Catching up with Kaylie Melville
Posted by Emily Siddons on 29 Jun 2015
For the final instalment of c3's curated series of talks, on this Wednesday 1 July, the gallery space acts as a testing site to explore live action and recent ideas in contemporary art practice. This program, Unpacking Sound, Text & Speech, examines the staging of sound-based works in gallery and non-gallery contexts, and the relationship between sound, language and visual representation. This program features live works by Emile Zile, Alice Hui-Sheng Chang, Speak Percussion’s Eugene Ughetti and their Young Artist in Residence, Kaylie Melville, and will be facilitated by Philip Samartzis.
We caught up with Kaylie Melville to hear more about her upcoming performance Composition Machine #1 and her experience as Speak Percussion’s current Artist in Residence.
What projects are you working on during your time as Speak Percussion's Young Artist in Residence?
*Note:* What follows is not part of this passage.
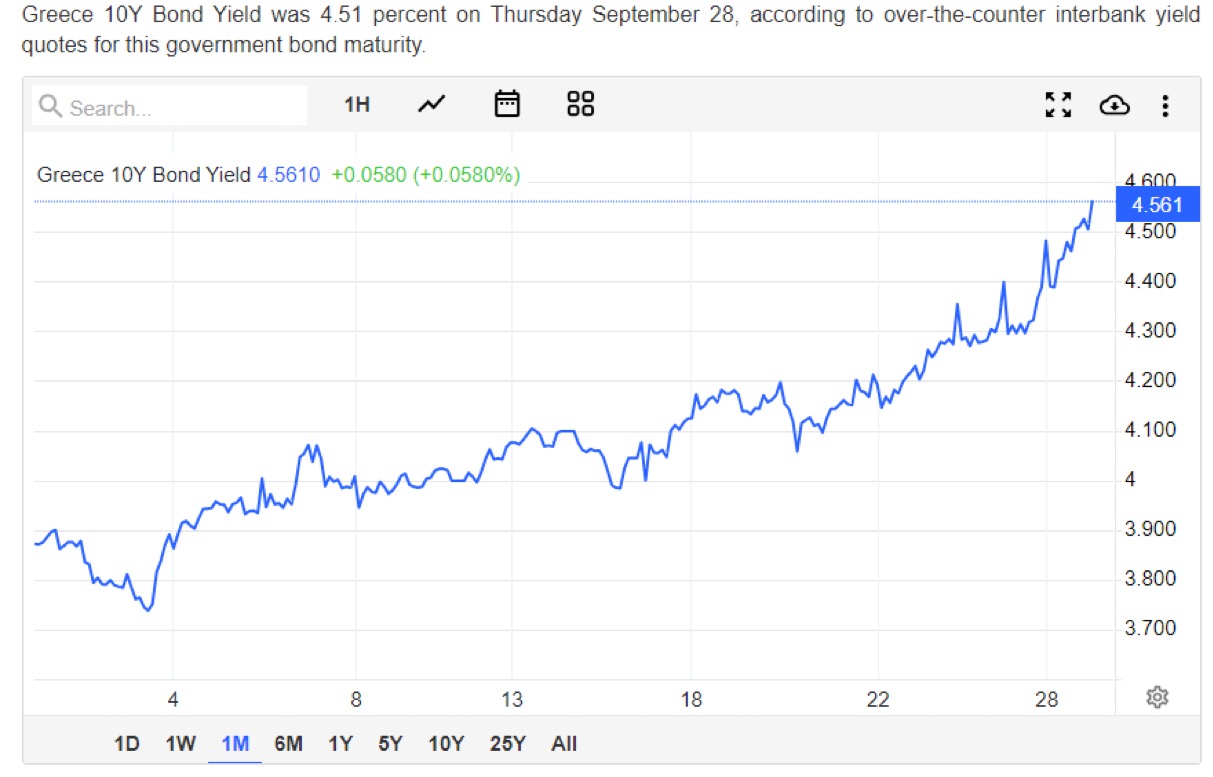Open chart settings gear icon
As Speak Percussion's Young Artist in Residence, I've been really excited to work on a number of projects with living composers. Having the composer present in the room, especially when you're working on a brand new piece of music, tends to lead to a range of interesting discussions and musical experiments. I've found composers are usually interested to try a variety of sounds and approaches to see if there's a different way to capture their ideas, and there tends to be a really exciting and organic sense of collaboration. In the first half of this year, I've performed in the Australian premiere of Mark Applebaum's Composition Machine #1 (which I'll be performing on Wednesday night) and in Speak's concert for the Metropolis New Music Festival, showcasing new works by some of Australia's most talented emerging composers. Speak are now working towards a world premiere for one hundred performers. This performance will take place in October, so right now I'm learning about and helping with all of the organisation and planning that goes on behind the scenes.
Can you tell us a bit about Speak Percussion's Young Artist in Residence program?
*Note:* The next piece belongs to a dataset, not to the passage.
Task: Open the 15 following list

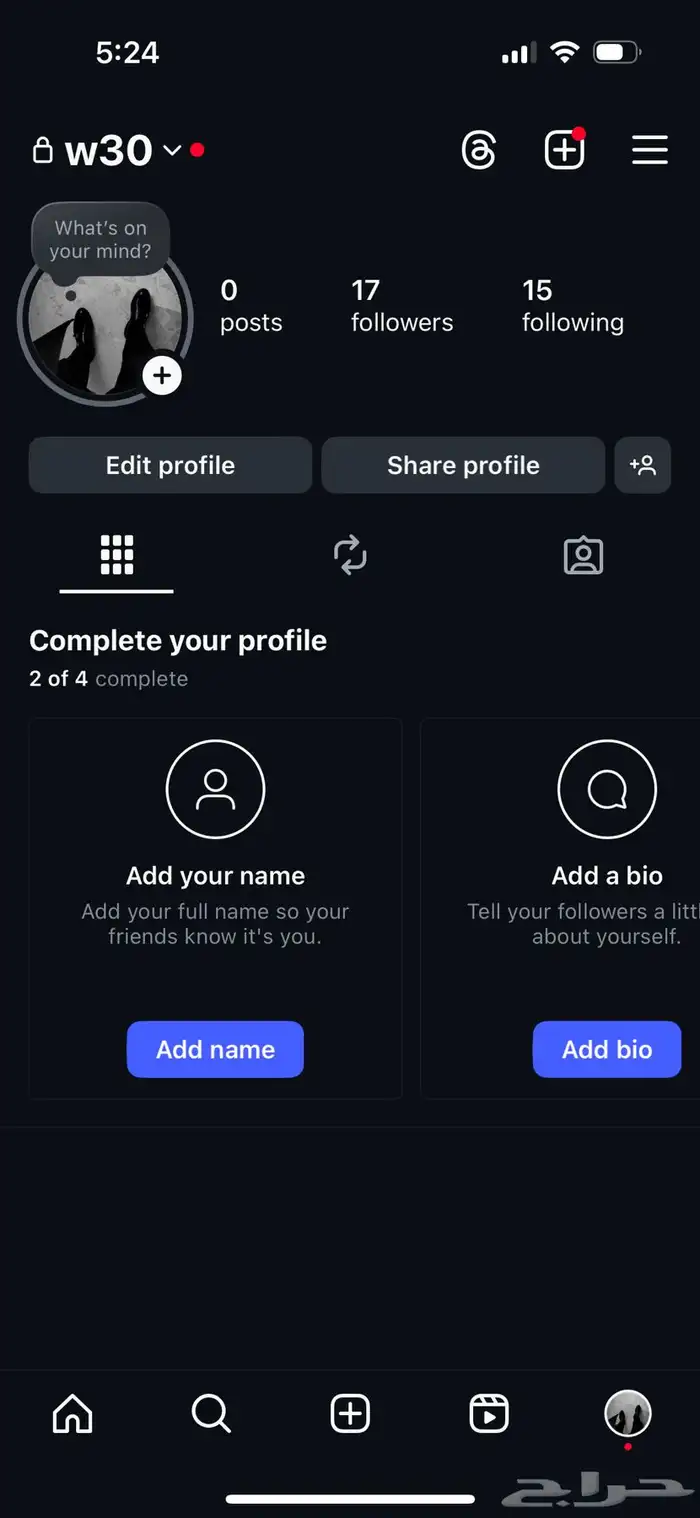Action: [x=571, y=305]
My position as Young Artist in Residence with Speak Percussion is generously supported by a Professional Pathways Scholarship, funded by the Victorian State Government, Victorian College of the Arts and the Melbourne Conservatorium of Music. This scholarship helps to place recent arts graduates with an arts organisation, so that they can receive professional expertise in their art form. I'd participated in Speak's Emerging Artist programs for young percussionists in 2011, 2012 and 2014, and these programs are what really sparked my interest in contemporary music. Being able to spend a whole year working with Speak means I'm learning a lot about performances, project management and how an ensemble actually runs from day to day.
Can you tell us a bit about the work you will be performing for c3 Talks?
Mark Applebaum's Composition Machine #1 is a work in three movements that combines graphic notation and more traditional ways of writing music. The middle movement is the only 'composed' movement, where Mark has written for specific (albeit unusual) instruments to be played in a particular rhythm and a particular way. At the end of this section of music, the performer traces the instruments onto a sheet of paper to create a graphic score. Each shape and line needs to represent something (a sound, instrument, gesture, etc.), but Mark leaves it to the performer to choose their interpretation system. The performer has to take on the role of composer as well, making some big decisions about how the piece is going to work. In March this year Speak Percussion, along with their guests and 2015 Emerging Artists, gave seven simultaneous performances of this work throughout the South Melbourne Town Hall. I've always found it fascinating to see different people perform the same piece of music, since you get a sense of each person's unique approach. Composition Machine #1 was especially interesting in this regard since the performer is so invested in the creation of the piece and the interpretations are so different and personal.